## INFORMATION GIVEN

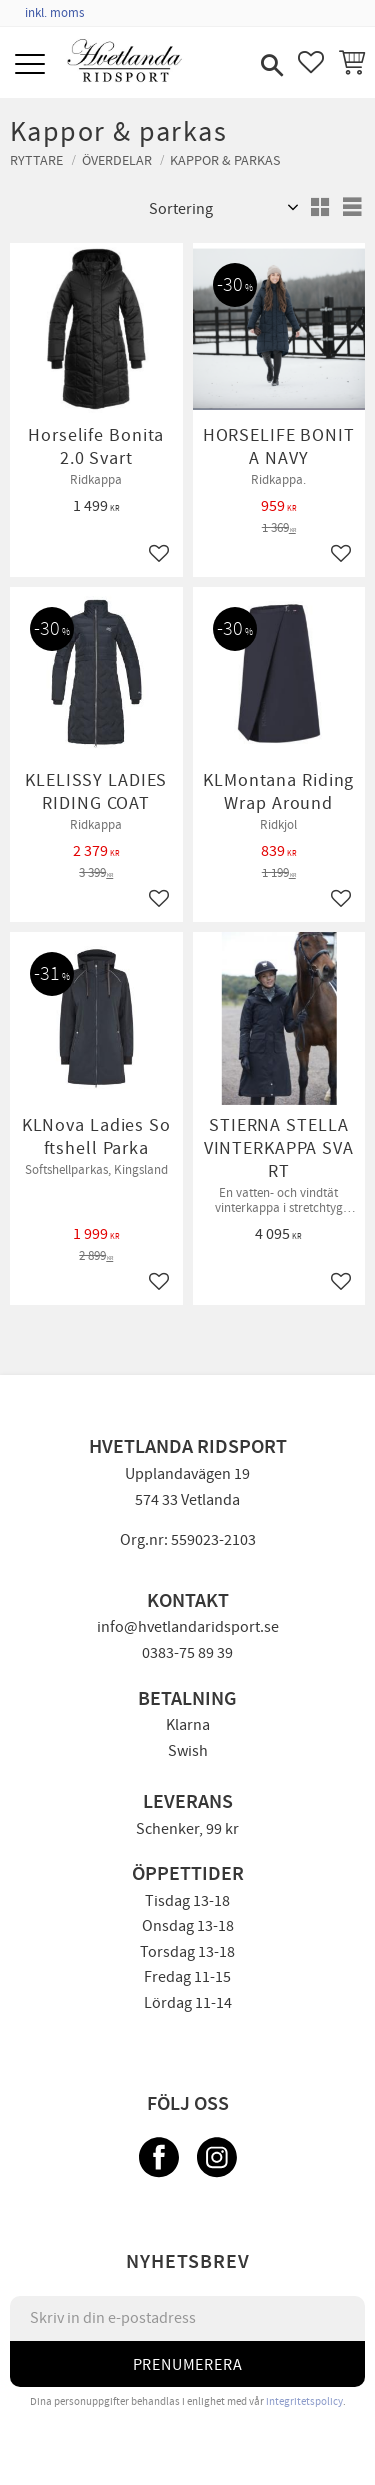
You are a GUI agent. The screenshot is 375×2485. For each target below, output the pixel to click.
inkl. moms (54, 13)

* * *

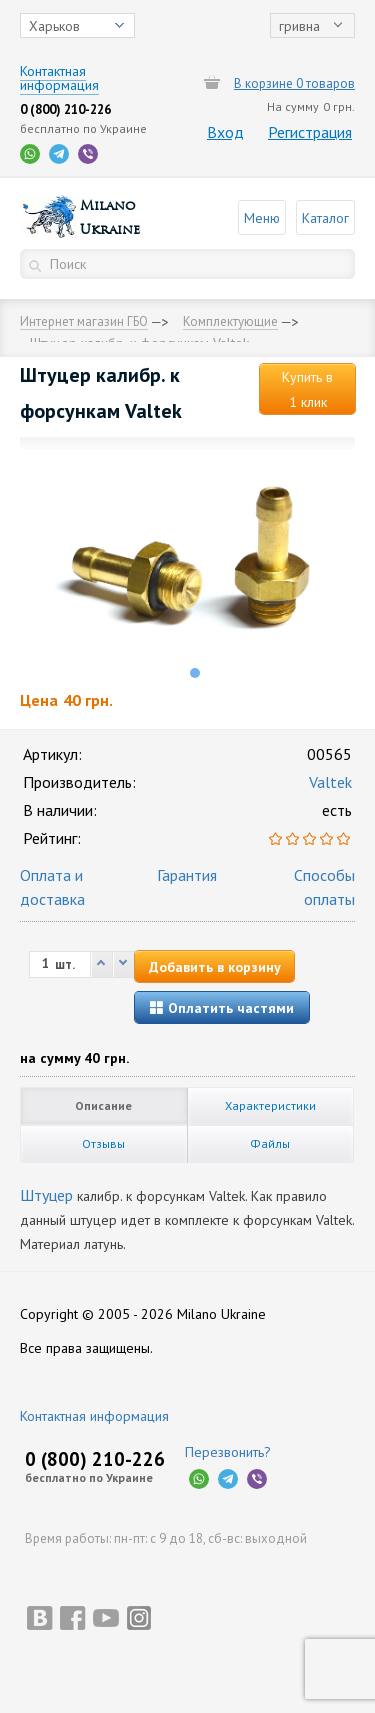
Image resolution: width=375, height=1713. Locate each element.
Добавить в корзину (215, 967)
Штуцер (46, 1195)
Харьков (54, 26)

---

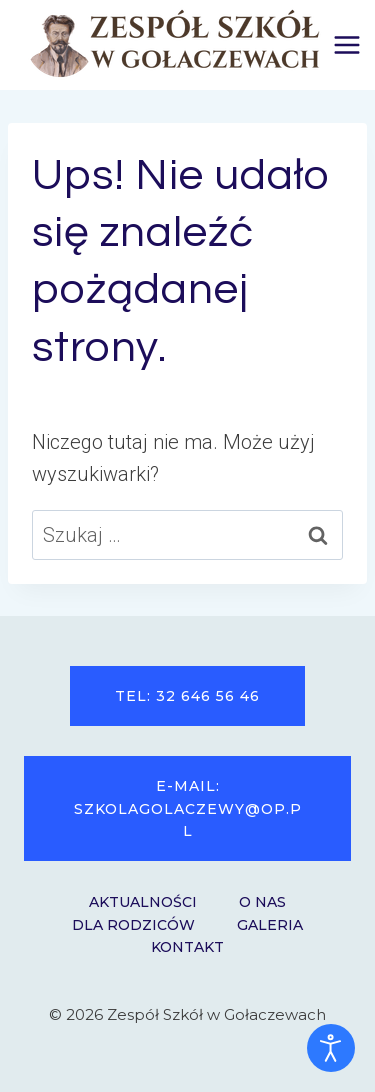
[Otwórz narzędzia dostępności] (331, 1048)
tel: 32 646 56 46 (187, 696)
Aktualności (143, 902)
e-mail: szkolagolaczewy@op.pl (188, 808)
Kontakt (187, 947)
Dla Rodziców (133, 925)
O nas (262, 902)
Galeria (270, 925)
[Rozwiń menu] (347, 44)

## YOUR GOAL
Pick out every line in the records above that contains the word "each", and copy those lines in full.

## CORRECT OUTPUT
You are a GUI agent. The screenshot is 375×2485. For each target below, output the pixel to click.
Image resolution: width=375, height=1713. Locate each element.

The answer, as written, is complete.